╔══
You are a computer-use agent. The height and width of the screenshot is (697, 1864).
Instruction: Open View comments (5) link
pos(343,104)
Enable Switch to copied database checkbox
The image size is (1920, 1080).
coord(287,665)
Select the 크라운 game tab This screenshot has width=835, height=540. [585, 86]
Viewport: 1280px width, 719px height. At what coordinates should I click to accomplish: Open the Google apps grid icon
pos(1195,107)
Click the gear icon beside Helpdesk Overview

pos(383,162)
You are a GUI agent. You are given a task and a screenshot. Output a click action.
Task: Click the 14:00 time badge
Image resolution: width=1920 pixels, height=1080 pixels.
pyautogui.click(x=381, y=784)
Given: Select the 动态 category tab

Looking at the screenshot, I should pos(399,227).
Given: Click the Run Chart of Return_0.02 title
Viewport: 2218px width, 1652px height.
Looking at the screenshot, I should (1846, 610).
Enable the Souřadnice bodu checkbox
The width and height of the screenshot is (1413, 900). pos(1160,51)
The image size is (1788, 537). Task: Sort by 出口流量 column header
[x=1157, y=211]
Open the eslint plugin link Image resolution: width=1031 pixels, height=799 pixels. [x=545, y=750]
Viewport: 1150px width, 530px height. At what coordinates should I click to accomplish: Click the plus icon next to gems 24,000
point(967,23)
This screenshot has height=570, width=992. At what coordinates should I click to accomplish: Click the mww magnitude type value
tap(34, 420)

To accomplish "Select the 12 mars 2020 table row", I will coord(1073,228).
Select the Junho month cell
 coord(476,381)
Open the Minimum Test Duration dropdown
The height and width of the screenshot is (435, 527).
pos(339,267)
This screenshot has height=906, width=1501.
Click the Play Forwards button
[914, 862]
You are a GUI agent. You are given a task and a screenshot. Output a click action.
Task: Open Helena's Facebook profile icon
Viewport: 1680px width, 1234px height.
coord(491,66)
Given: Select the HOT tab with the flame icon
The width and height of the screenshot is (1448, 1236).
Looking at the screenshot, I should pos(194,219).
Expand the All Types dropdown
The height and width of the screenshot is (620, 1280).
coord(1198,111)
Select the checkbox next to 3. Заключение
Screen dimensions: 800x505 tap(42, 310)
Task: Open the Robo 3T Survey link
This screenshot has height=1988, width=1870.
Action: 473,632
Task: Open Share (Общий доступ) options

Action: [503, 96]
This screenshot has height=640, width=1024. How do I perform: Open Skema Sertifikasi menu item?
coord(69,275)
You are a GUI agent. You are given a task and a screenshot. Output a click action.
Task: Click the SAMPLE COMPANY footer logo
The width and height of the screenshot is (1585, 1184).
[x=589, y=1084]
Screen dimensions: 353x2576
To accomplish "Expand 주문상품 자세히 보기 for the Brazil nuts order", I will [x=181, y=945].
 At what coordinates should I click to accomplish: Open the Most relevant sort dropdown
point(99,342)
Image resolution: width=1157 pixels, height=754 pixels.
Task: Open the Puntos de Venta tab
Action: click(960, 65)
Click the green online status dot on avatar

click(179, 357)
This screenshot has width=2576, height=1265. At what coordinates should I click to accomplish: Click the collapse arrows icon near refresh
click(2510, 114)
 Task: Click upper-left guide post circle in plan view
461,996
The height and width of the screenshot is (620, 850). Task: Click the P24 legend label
╚══
◆ Task:
Pick out every line of the listing above that contains the word "will", treating uppercase and lowercase as different.

◆ Answer for this exercise:
To accomplish "Select the 12 mars 2020 table row", I will coord(1073,228).
To accomplish "Expand 주문상품 자세히 보기 for the Brazil nuts order", I will [x=181, y=945].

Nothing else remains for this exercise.